Implementing Distributed Locks with Redis: The RedLock Algorithm

Use Redis to Build Distributed Locks

When multiple processes need mutually exclusive access to shared resources, a distributed lock is essential. This article introduces the official RedLock algorithm, which improves reliability over simple single‑instance locks.

Implementation

Various language implementations exist (Ruby, Python, PHP, Go, Java, etc.). The core idea is to use the Redis command SET resource_name my_random_value NX PX 30000 to acquire a lock only if the key does not exist, with a timeout.

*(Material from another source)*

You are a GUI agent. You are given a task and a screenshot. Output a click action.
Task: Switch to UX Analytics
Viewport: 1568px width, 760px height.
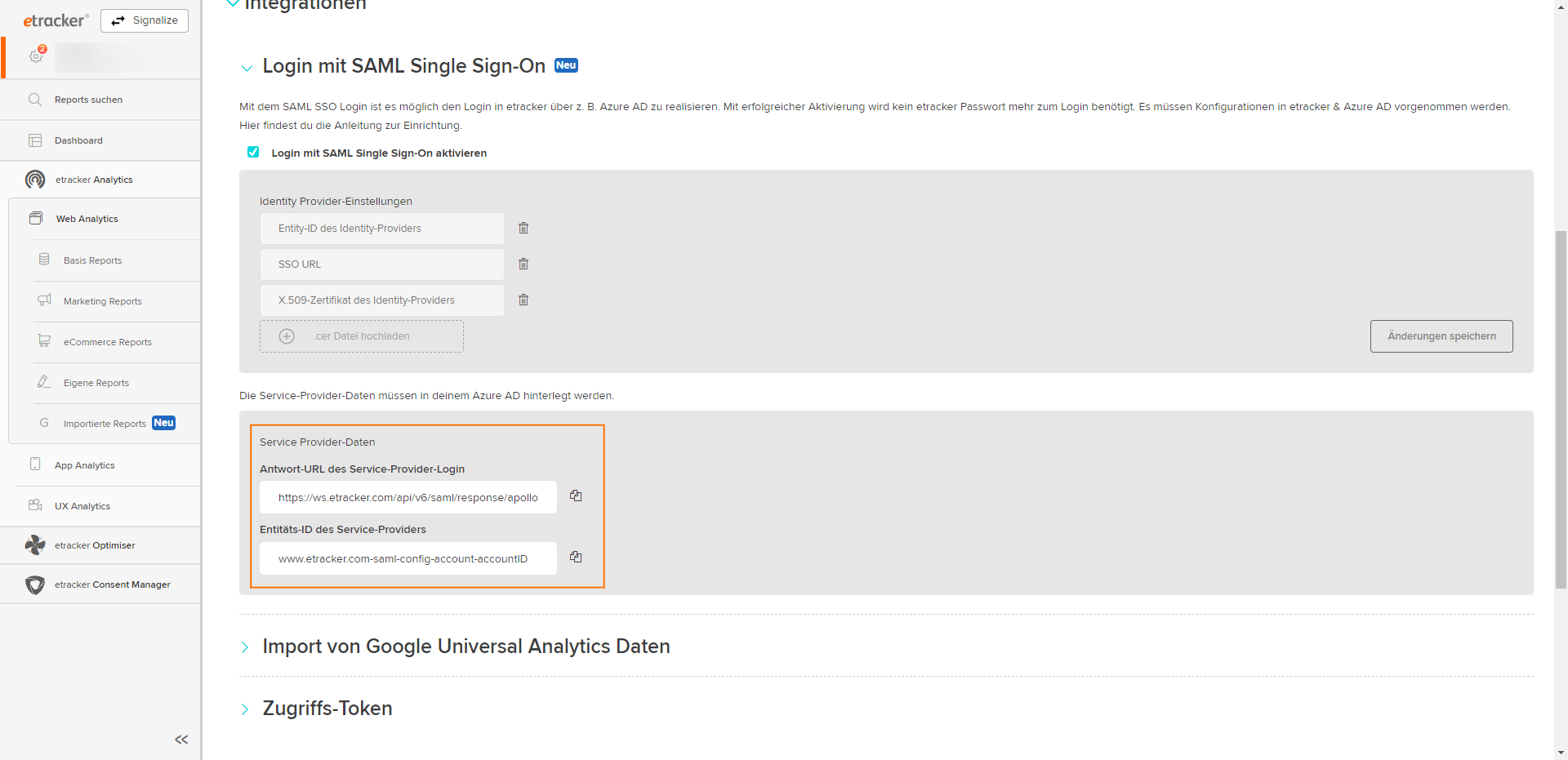82,505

A Lua script ensures that a lock is released only by its owner:

if redis.call("get",KEYS[1]) == ARGV[1] then
  return redis.call("del",KEYS[1])
else
  return 0
end

Safety and Reliability Guarantees

Three properties are required: mutual exclusion, dead‑lock‑freedom, and fault‑tolerance (a majority of nodes must be up).

Why Simple Failover Is Insufficient

Using a master‑slave setup introduces a race condition when the master fails before replication, breaking the mutual‑exclusion guarantee.

RedLock Algorithm

The algorithm runs on N independent Redis masters (commonly N=5). A client:

Gets the current time in milliseconds.

Attempts to acquire the lock on each master with a short TTL.

Succeeds if it obtains locks on a majority (N/2+1) and the total elapsed time is less than the TTL.

Adjusts the remaining TTL accordingly.

If it fails, it releases any acquired locks.

Retrying uses random back‑off to avoid thundering‑herd effects.

Performance and Fault Recovery

High throughput is achieved by parallel requests to all masters. Persistence (AOF, fsync) and careful restart strategies are discussed to maintain safety during node failures.

Extending Locks

Clients can extend the lock lifetime with another Lua script if work takes longer than the original TTL.

The article invites readers to analyze the algorithm’s safety proof and contribute implementations.